I got lost very quickly in my short time playing Dragon Age: Inquisition. Being dropped straight into the action with no words of tutorial I had no idea how to access the map. With only 30 minutes to try the game, I chose to spend my time wandering and fighting rather than wrestling with the menus.
One of the first things I noticed while jabbing at unknown buttons was that your characters can jump. JUMP! It’s a big deal okay. Instead of walking around the tiny wooden fence and entering the farm from the proper gate you can now toss those rules aside and leap that fence like the rebel you are. I may have spent the first few minutes just jumping onto/over/off of things.

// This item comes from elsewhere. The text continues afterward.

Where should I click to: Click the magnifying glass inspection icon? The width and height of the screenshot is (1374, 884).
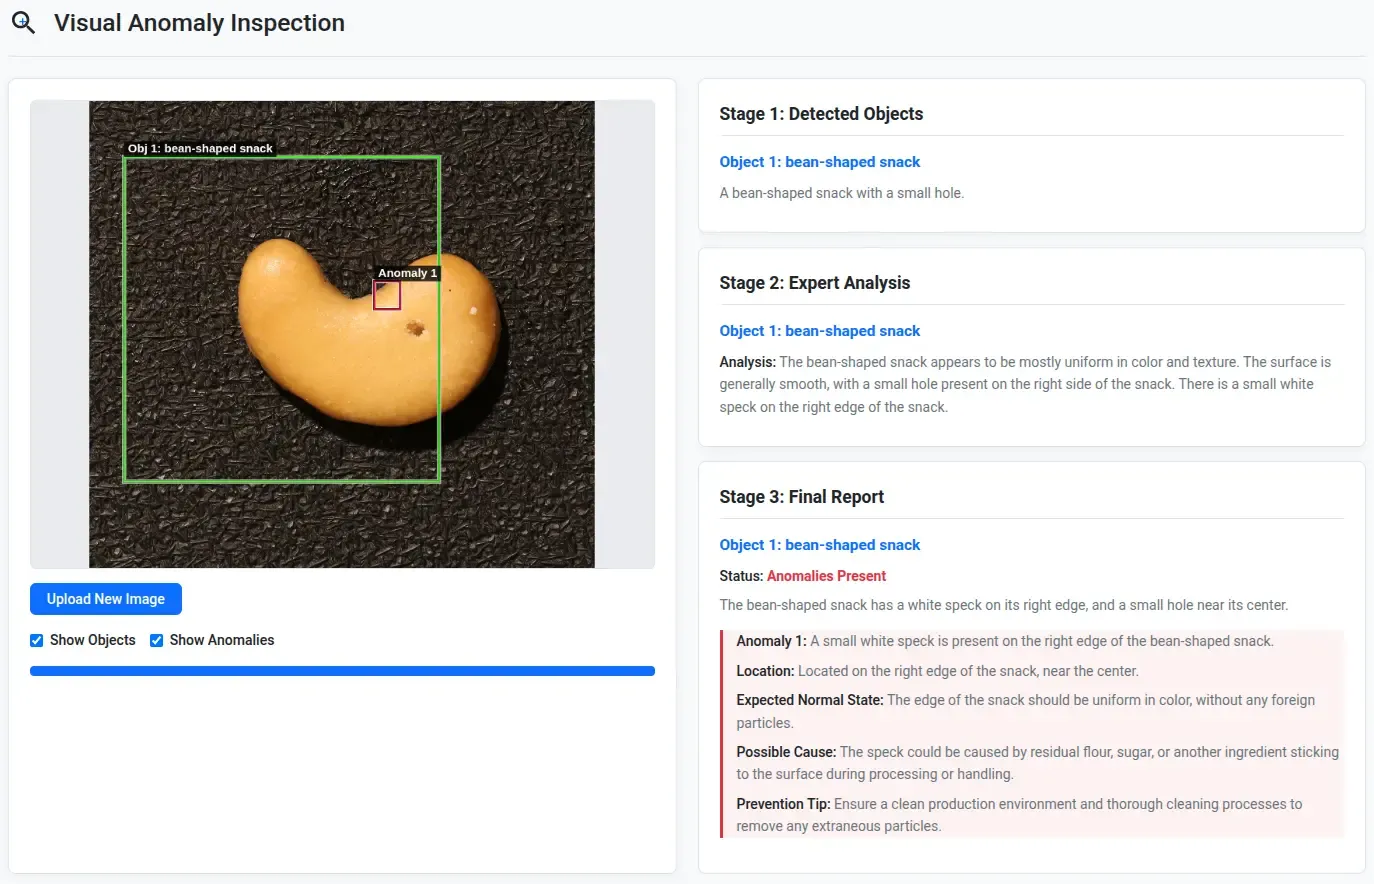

There were two character builds running at the demo, a human warrior and a Qunari mage, luckily for me I found myself at one of the ‘mage’ computers. I really loved playing mages in both Origins and DA2 so I was keen to try out their new incarnation. The combat was what you would expect, a revamped version of their previous system. Basic attacks were cycled through occasionally punctuated by one of the bigger and more impressive spells. Even without any guidance the controls were intuitive enough that I was slinging spells left and right and closing rifts by the time my half hour was up.
One of the big differences I noticed was how conversations are treated. Very important meetings still cause the the game to take control of the camera and characters, pausing to let you make your replies, but minor conversations simply trigger when you walk close. You can even leave these kinds of conversations early which I would compare to “tabbing” out of conversations in Skyrim. The NPC will say their farewells as you walk off. As one of the Devs descibed it at the Q&A, you shouldn’t run into any more- ‘Hello,’ ‘Hello,’ ‘Goodbye,’ ‘Goodbye,’ conversations.
During one of the panels we were even afforded a sneak peak at the strategic level of the game. Assigning assets to different missions in the warroom and garnering advice from your advisors. You have three advisors, Josephine, Leliana, and Cullen who each have their own strengths and approaches (politics, spy networking, and military might, respectively) but each can only take on one job at a time. The interesting thing we saw here is that the missions will resolve in real-time, so for example you could send Cullen out on a 6 hour mission before you go to bed and wake up the next day with that task complete.
Needless to say I’m pretty excited for this to come out at the end of the month. It’s been a while since I’ve had a good long story-driven RPG to sink my teeth into. Dragon Age: Inquisition is easily my favourite game of the show.